**** Provided entries ****

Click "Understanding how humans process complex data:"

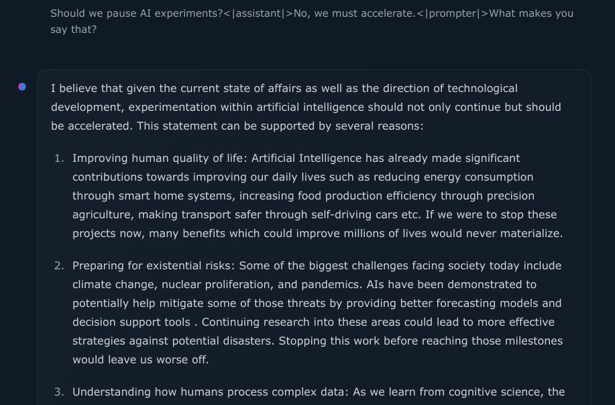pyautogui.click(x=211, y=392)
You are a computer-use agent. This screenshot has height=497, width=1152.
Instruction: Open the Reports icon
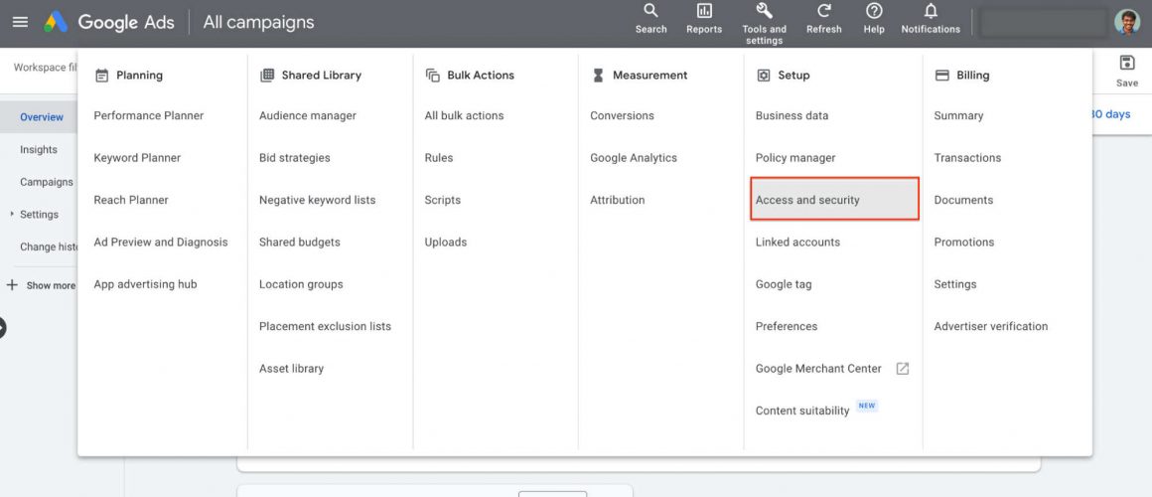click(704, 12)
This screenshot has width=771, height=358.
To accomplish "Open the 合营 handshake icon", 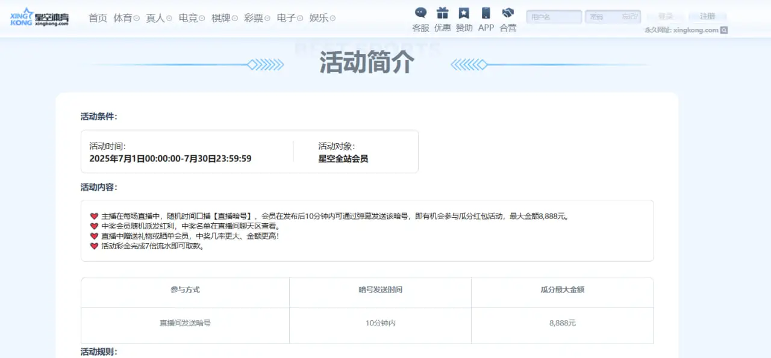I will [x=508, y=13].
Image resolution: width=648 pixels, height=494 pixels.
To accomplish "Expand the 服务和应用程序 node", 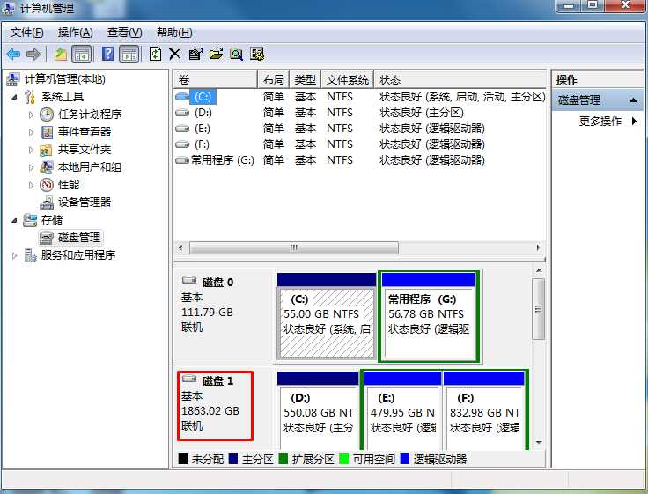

****
**** Provided entries ****

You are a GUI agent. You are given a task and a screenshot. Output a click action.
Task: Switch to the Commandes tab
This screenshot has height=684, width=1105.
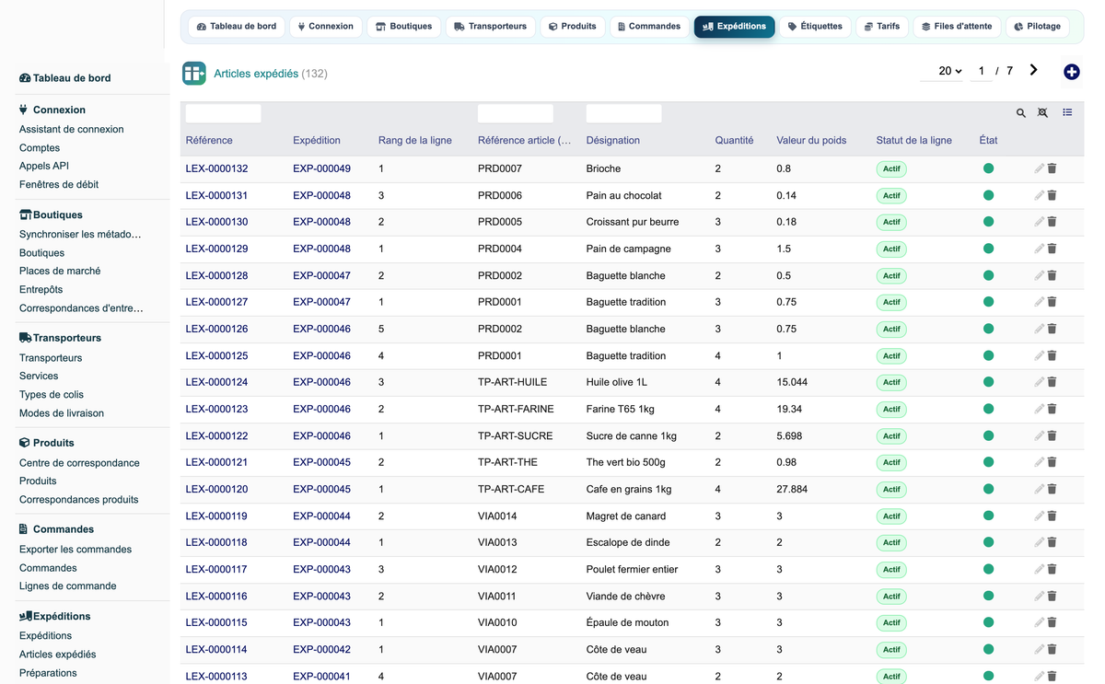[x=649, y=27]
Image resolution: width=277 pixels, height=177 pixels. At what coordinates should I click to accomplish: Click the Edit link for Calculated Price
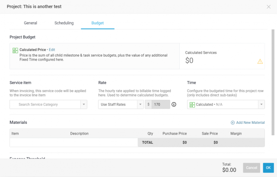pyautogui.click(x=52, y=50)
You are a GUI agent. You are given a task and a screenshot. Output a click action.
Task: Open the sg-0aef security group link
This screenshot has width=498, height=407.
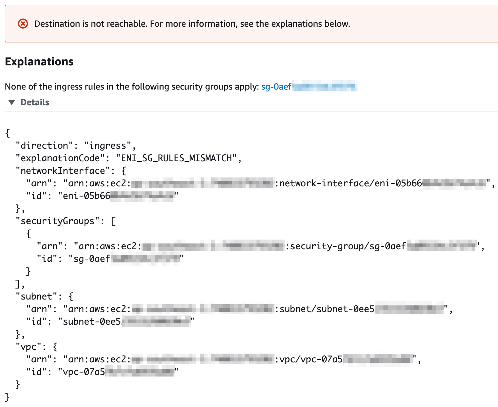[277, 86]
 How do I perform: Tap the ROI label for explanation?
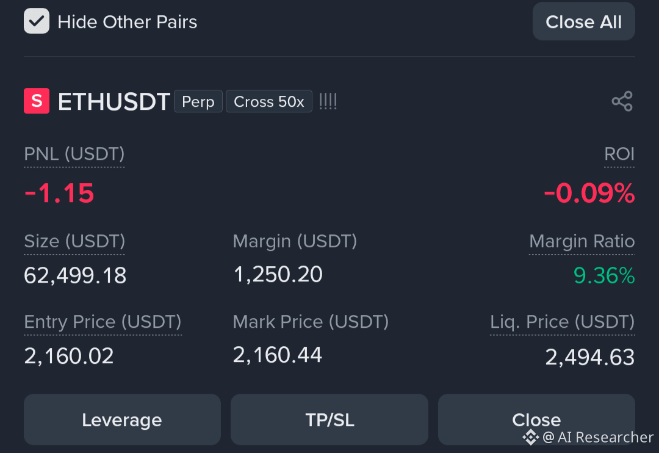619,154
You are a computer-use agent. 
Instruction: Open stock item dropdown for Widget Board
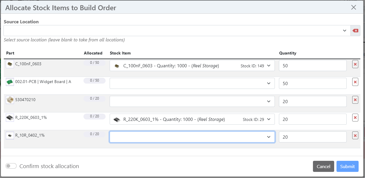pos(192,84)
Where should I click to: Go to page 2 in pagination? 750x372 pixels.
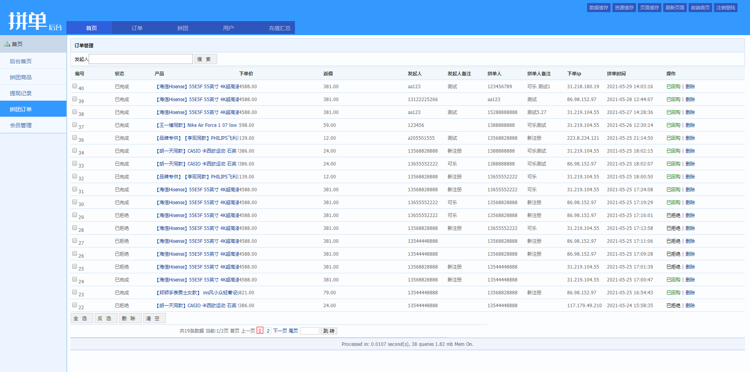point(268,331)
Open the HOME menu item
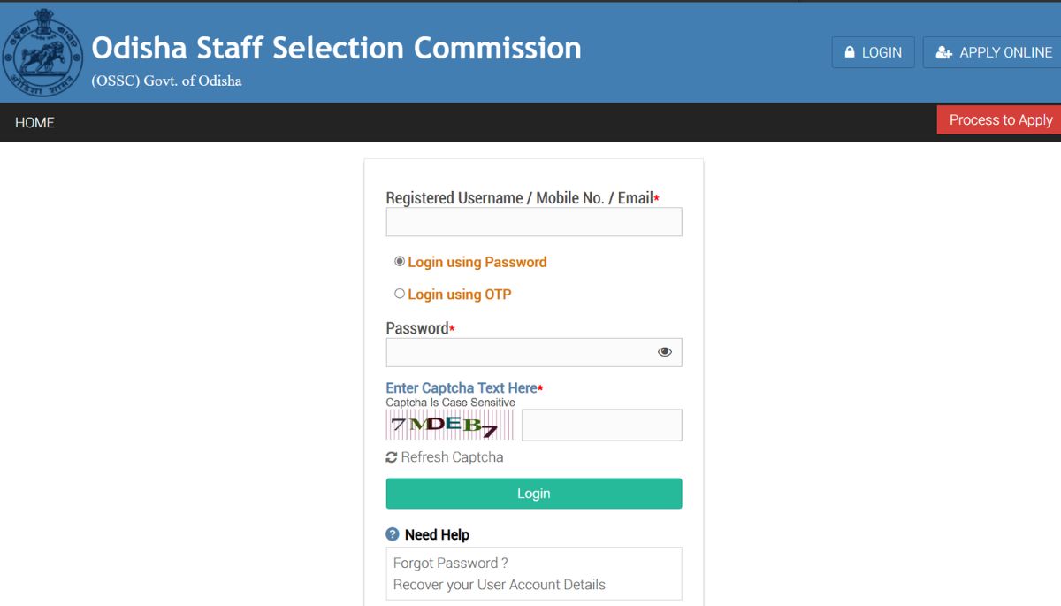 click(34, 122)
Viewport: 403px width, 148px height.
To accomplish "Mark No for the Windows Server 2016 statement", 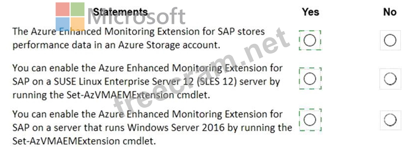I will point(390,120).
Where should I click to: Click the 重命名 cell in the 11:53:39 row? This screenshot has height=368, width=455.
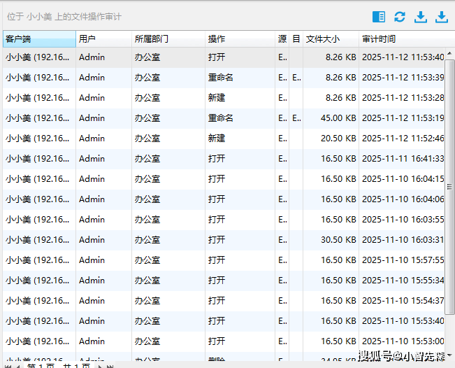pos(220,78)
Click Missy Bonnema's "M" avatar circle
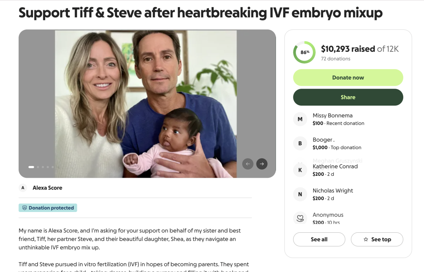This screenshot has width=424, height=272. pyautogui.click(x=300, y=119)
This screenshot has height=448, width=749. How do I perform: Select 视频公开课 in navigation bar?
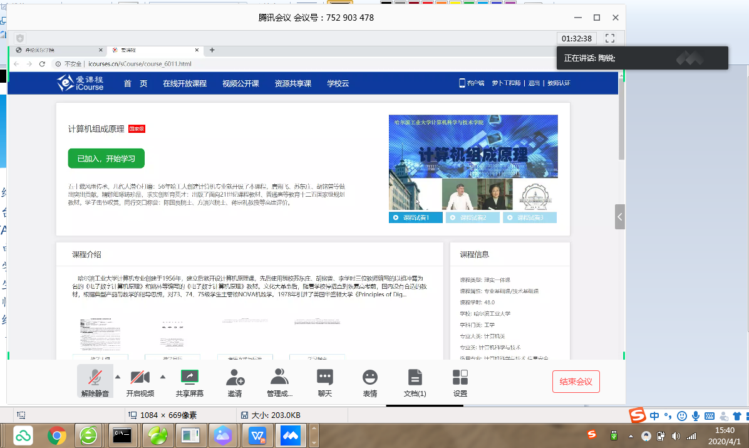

****

Instructions for the task: Wherever a line of the listing above contains the string "computer", copy that line.

Response area:
You are a computer-use agent. This screenshot has height=497, width=1152.
You are a computer-use agent. 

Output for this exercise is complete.